Mein Preis beruht anders als der über viele Jahre nicht angepasste vorherige auf einer realistischen Kalkulation
Serviceanbieter Jan Hillmann

Er bestätigt, dass der von ihm als „Paket Regeldienstleistungen“ angebotene Service „exakt die gleichen Leistungen umfasst wie vorher der Grundservice-Vertrag“. Dazu zählen etwa die 24-Stunden-Besetzung der Pforte, die Bereitstellung von Personal, das beim Eingang von Notrufen die erforderlichen Schritte einleitet, eine Beratung bei der Wohnraumgestaltung für die Anpassung an sich verändernde Lebenssituationen und die Bereitstellung von Gemeinschaftsräumen für private Feiern.

Auch die Preisanpassung von vormals 150 auf 475 Euro bestreitet er nicht. „Mein Preis beruht anders als der über viele Jahre nicht angepasste vorherige auf einer realistischen Kalkulation. Ich strebe bei einer Auslastung des Hauses von über 90 Prozent eine schwarze Null an“, sagt er. Noch liege die Auslastung bei 80 Prozent.

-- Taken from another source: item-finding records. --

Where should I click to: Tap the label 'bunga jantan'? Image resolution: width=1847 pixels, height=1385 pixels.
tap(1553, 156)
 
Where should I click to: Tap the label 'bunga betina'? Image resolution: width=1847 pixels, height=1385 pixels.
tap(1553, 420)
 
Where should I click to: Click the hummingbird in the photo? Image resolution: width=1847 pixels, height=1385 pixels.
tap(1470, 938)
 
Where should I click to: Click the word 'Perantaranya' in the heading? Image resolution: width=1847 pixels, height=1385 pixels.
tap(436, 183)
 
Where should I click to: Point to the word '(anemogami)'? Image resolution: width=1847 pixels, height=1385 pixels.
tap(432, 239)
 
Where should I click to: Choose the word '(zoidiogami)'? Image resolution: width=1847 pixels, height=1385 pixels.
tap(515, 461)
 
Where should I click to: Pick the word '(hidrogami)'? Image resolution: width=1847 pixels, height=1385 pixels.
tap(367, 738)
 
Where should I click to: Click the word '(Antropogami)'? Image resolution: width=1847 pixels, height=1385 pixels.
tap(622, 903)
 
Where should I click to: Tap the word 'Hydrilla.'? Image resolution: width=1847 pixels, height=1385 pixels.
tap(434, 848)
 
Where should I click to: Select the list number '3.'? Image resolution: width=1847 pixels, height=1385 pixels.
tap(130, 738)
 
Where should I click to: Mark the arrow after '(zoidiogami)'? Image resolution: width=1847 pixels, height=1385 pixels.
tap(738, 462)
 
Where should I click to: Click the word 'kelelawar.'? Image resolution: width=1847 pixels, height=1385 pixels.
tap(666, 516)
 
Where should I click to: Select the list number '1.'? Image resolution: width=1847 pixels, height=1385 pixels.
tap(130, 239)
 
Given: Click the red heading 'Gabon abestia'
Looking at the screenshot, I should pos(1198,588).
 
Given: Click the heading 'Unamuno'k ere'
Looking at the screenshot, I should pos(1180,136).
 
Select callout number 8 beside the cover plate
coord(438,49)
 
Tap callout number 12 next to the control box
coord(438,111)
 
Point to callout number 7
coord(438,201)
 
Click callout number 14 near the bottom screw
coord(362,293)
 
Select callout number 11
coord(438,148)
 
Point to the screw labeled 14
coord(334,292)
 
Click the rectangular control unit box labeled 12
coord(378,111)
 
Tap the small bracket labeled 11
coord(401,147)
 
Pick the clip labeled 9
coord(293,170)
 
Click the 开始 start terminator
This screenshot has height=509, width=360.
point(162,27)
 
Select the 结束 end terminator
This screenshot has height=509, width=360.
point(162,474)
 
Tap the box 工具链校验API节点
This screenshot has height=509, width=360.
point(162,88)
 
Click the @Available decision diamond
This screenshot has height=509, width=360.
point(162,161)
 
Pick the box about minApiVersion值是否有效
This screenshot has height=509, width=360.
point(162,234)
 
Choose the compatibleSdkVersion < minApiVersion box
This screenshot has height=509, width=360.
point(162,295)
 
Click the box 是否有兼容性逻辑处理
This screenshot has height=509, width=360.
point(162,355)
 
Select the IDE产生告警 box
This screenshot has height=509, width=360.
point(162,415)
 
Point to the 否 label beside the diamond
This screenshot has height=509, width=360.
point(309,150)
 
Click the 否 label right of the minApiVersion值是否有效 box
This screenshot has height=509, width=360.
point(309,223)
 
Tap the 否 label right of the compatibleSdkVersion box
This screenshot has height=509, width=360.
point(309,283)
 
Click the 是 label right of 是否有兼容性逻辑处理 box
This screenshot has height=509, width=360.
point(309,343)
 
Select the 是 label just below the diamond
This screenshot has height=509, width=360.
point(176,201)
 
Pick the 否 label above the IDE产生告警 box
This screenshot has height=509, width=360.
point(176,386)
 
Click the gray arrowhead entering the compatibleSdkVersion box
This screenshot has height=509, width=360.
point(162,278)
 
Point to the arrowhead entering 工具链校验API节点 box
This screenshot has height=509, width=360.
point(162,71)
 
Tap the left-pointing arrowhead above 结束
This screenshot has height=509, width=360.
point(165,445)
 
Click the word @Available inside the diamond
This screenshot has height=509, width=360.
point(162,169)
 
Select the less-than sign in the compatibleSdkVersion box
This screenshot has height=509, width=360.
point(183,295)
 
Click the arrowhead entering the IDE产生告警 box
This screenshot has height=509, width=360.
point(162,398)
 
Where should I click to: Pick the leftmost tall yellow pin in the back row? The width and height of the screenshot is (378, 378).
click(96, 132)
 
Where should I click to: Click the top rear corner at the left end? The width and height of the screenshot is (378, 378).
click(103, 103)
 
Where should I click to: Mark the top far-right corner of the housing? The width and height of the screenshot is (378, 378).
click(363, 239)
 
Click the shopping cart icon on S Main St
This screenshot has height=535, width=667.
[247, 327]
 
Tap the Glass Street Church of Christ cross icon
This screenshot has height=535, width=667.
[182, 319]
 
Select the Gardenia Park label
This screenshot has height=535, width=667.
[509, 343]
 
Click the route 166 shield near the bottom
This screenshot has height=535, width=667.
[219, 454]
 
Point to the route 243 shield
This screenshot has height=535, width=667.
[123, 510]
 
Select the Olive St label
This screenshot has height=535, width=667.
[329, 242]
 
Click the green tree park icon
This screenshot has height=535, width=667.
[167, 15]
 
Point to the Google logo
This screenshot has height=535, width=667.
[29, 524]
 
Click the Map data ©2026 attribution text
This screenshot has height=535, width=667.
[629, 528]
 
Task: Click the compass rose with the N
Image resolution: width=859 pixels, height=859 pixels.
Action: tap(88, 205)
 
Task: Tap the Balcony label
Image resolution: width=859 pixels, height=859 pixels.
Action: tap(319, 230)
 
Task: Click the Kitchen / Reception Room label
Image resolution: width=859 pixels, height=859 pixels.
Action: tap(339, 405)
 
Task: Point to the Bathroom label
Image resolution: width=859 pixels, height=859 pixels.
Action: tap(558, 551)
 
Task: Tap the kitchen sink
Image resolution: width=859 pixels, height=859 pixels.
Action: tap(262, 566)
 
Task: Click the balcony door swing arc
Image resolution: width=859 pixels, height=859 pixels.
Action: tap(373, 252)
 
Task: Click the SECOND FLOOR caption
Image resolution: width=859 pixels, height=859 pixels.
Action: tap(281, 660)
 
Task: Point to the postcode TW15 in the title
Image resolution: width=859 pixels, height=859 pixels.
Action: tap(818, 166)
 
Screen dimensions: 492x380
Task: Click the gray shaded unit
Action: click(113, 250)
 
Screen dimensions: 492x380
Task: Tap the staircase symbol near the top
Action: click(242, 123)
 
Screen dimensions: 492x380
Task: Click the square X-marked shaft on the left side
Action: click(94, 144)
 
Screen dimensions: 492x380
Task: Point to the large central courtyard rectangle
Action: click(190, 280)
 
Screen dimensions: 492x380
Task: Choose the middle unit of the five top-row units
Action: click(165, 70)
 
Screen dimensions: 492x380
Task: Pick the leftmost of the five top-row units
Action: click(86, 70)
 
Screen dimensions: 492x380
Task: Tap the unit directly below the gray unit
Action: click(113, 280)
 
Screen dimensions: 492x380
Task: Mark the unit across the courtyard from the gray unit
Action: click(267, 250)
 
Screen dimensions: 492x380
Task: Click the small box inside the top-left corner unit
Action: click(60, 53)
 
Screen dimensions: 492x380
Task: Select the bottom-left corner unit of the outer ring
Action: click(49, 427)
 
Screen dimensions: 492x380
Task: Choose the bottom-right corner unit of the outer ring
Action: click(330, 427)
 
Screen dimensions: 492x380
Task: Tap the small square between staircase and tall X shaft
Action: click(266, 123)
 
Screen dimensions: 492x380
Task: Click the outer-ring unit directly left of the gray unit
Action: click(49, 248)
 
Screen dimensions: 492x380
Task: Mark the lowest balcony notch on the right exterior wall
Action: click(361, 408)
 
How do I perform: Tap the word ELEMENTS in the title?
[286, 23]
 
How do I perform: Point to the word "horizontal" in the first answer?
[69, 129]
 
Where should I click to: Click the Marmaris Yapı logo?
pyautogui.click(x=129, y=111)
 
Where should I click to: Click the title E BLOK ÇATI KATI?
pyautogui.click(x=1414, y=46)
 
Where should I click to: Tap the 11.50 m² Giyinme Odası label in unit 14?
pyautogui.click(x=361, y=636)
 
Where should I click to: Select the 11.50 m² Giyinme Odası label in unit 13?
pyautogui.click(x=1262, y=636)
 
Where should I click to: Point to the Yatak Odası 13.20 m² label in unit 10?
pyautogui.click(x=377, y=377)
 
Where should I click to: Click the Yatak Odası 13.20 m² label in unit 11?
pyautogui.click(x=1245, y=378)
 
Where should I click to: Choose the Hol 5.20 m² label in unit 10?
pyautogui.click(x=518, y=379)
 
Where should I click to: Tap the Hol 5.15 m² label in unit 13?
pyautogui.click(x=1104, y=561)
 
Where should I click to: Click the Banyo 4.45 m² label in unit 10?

Hohe Kosten, um die Mitarbeiter zu entlohnen

Hillmann verweist auf hohe Kosten insbesondere, um seine Mitarbeiter zu entlohnen. Allein die Besetzung der Rezeption erfordere fünfeinhalb Vollzeitjob-Stellen. Hinzu kämen Ausgaben für Miete, Energie und externe Buchhaltung. Bislang sei bei Weitem nicht kostendeckend gearbeitet worden, erklärt er. Drei Insolvenzen in den vergangenen Jahren seien dann auch kein Zufall.

Hillmann betont jedoch, jene Bewohner nicht zu benachteiligen, die nicht direkt seine Kunden seien. Wer die Service-Pauschale weiterhin über den Vermieter entrichte, erhalte von ihm dieselben Dienste wie die eigenen Kunden. Also auch Hilfe bei Notfällen.

„Die Kosten dafür werde ich dann dem Vermieter in gleicher Höhe in Rechnung stellen“, sagt er. Es sei damit zu rechnen, dass der Vermieter seine Verträge dann auch anpasse. „Aber das ist nicht meine Entscheidung“, so Hillmann. Die eigenen Kunden könnten weitere Dienstleistungen buchen. Auch seien Leistungen aus Kulanz möglich. Dazu gehöre etwa die Annahme von Paketen.